In the first place Morgan the rifleman met the bold Colonel Tarleton and gave him a sound flogging. Tarleton hurried back to Lord Cornwallis, the British commander in the South. Cornwallis thought he would catch Morgan napping, but the lively rifleman was too wide-awake for him. He hurried back with the prisoners he had taken from Tarleton, and crossed the Catawba River just as the British came up. That night it rained hard, and the river rose so that it could not be crossed for three days.
General Greene now joined Morgan, and the retreat continued to the Yadkin River. This, too, was crossed by the Americans and a lucky rain again came up and swelled the river before the British could follow.

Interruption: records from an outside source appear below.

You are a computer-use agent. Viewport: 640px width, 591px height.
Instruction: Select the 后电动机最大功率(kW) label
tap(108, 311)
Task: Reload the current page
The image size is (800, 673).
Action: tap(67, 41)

When the British got across there was a race for the Dan River on the borders of Virginia. Greene got there first, crossed the stream, and held the fords or crossing-place against the foe. Cornwallis by this time had enough of it. Provisions were growing scarce, and he turned back. But he soon had Greene on his track, and he did not find his march a very comfortable one.
Here I must tell you an interesting anecdote about General Greene. Once, during his campaign, he entered a tavern at Salisbury, in North Carolina. He was wet to the skin from a heavy rain. Steele, the landlord, knew him and looked at him in surprise.

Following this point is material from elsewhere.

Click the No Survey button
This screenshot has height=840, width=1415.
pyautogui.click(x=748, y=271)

"Why, general, you are not alone?" he asked.
"Yes," said the general, "here I am, all alone, very tired, hungry, and penniless."
Mrs. Steele hastened to set a smoking hot meal before the hungry traveler. Then, while he was eating, she drew from under her apron two bags of silver and laid them on the table before him.

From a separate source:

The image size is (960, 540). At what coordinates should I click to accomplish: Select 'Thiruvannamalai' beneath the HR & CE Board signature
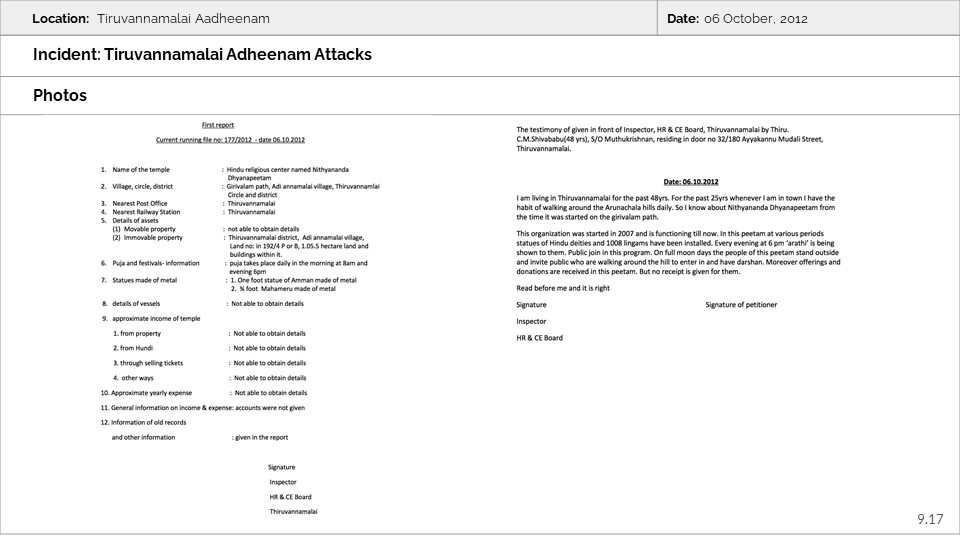[293, 511]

"Take these, general," she said. "You need them and I can do without them."
You may see that the women as well as the men of America did all they could for liberty, for there were many others like Mrs. Steele.
I have told you that General Greene was one of the ablest of the American leaders, and you have seen how he got the best of Cornwallis in the retreat. Several times afterwards he fought with the British. He was always defeated. His country soldiers could not face the British veterans. But each time he managed to get as much good from the fight as if he had won a victory, and by the end of the year the British were shut up in Charleston and Savannah, and the South was free again.
Where was Cornwallis during this time? Greene had led him so far north that he concluded to march on into Virginia and get the troops he would find there, and then come back. There was fighting going on in Virginia at this time. General Arnold, the traitor, was there, fighting against his own people. Against him was General Lafayette, a young French nobleman who had come to the help of the Americans.